*PROBLEM DETAILS*
What the answer must contain is every line of the records, exactly, with no pictures.
- - - -
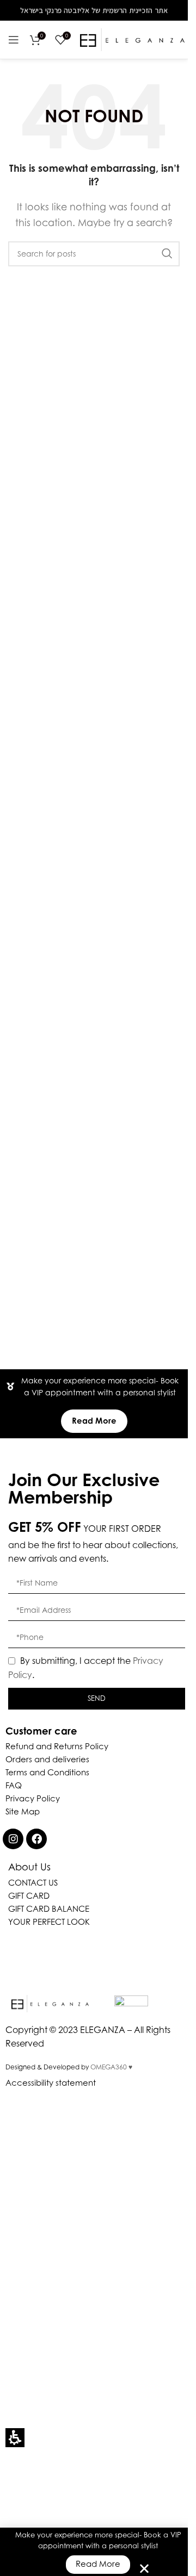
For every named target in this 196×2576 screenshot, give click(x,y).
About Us (29, 1867)
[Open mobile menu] (13, 40)
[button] (14, 2437)
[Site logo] (132, 38)
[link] (13, 1839)
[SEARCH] (167, 253)
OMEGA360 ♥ (111, 2067)
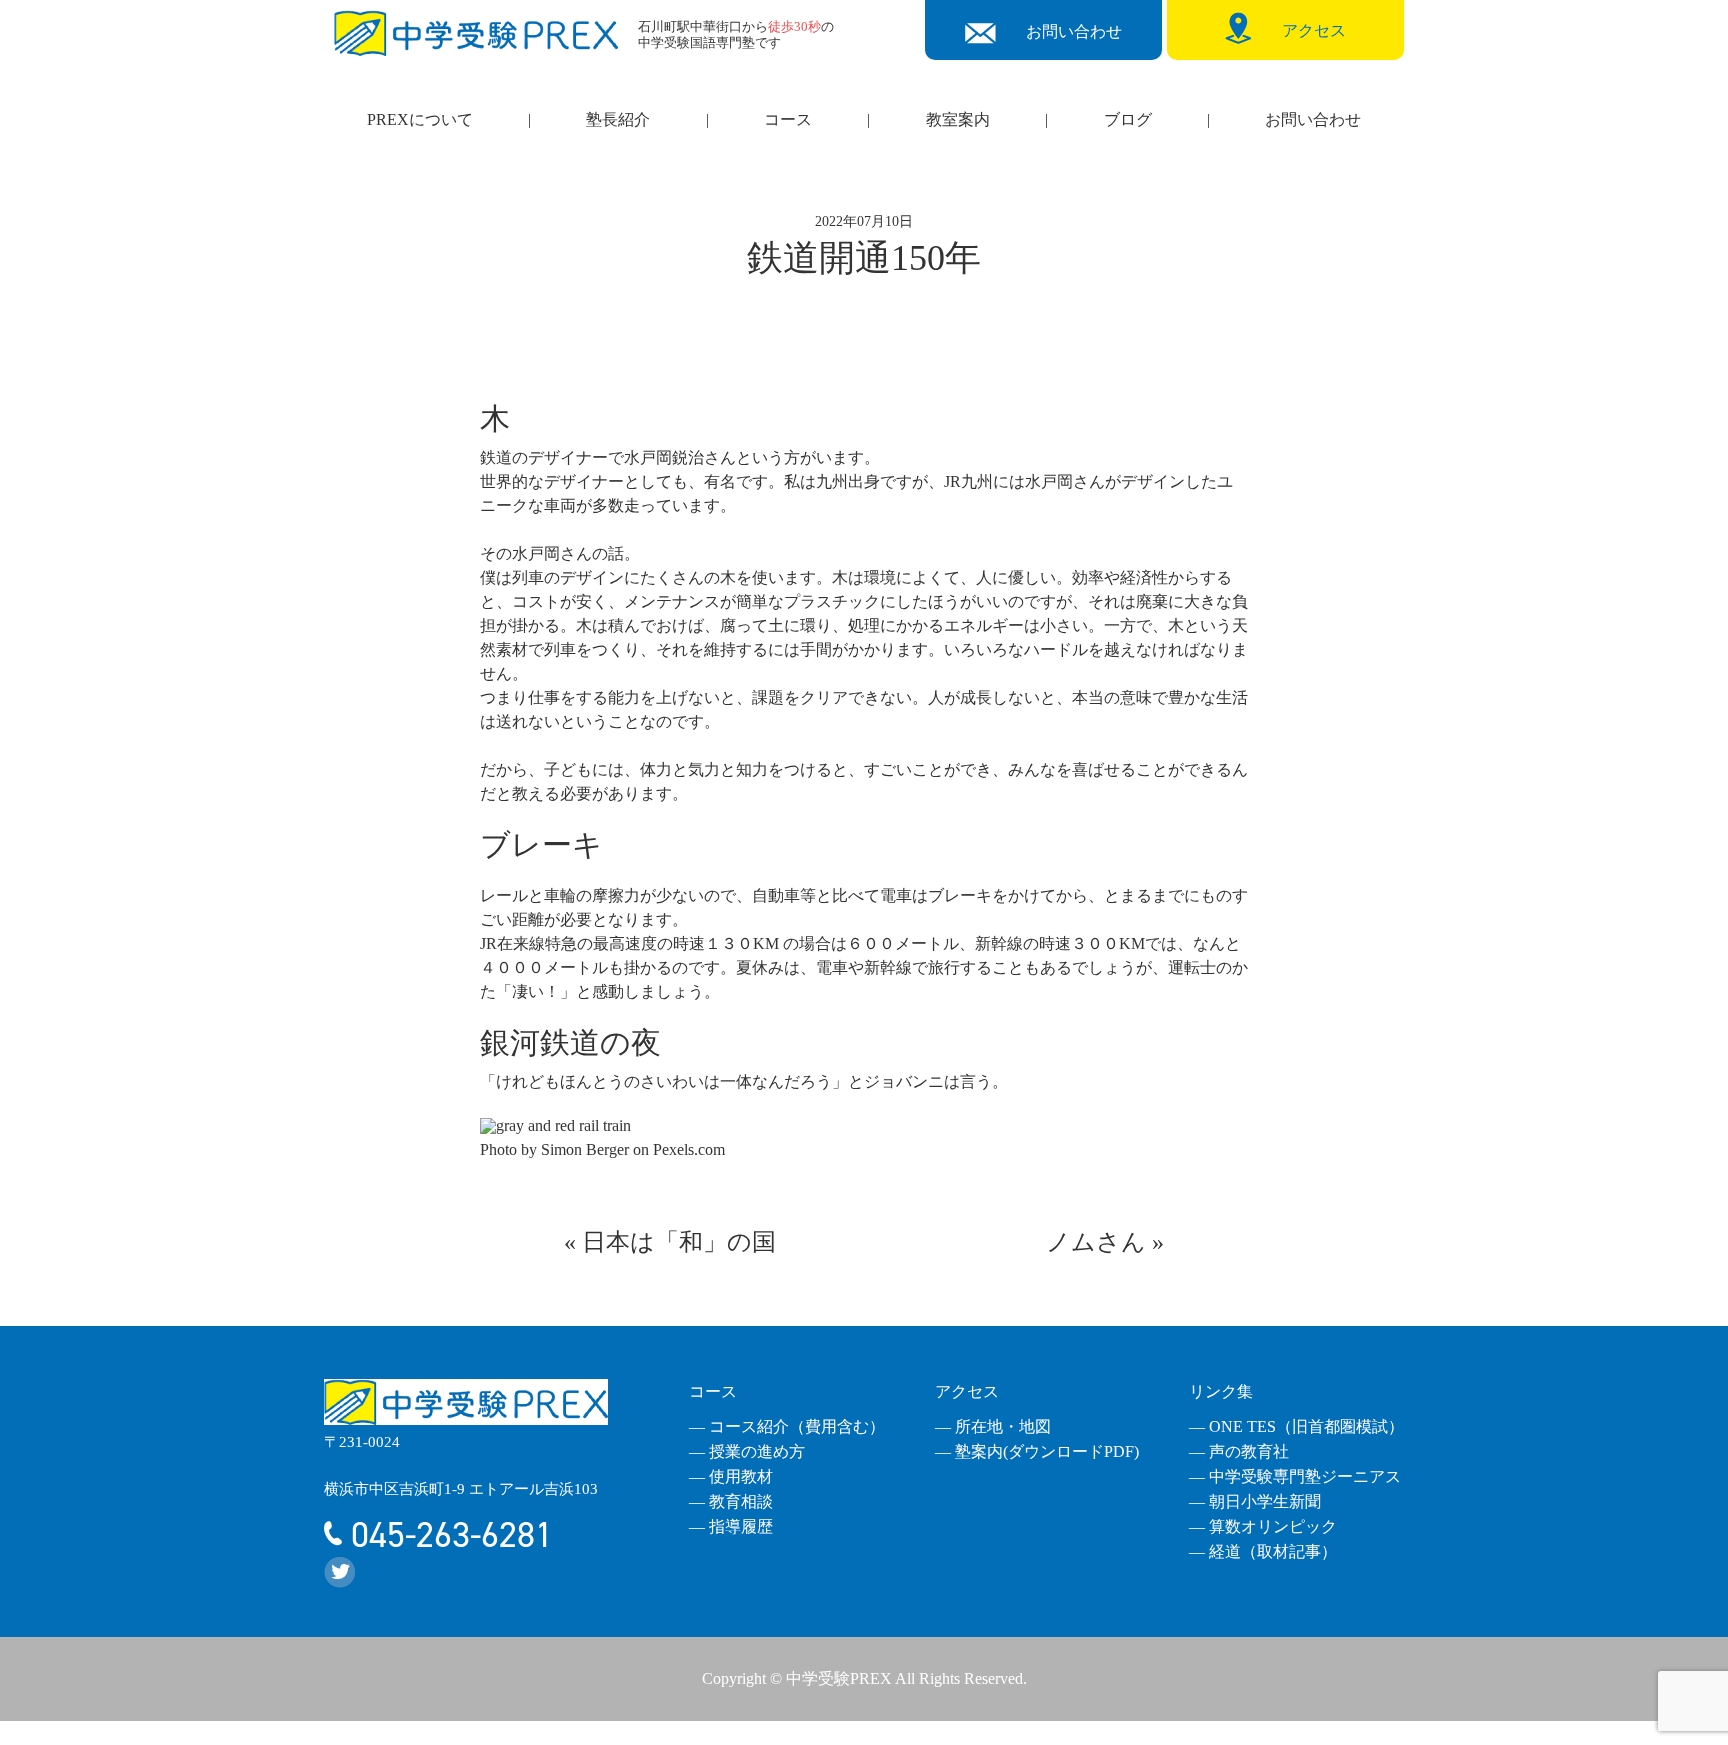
- - - -
*TASK OUTPUT*
For every named target in this 196×2576 screenshot, give click(x,y).
About Us (29, 1867)
[Open mobile menu] (13, 40)
[button] (14, 2437)
[Site logo] (132, 38)
[link] (13, 1839)
[SEARCH] (167, 253)
OMEGA360 ♥ (111, 2067)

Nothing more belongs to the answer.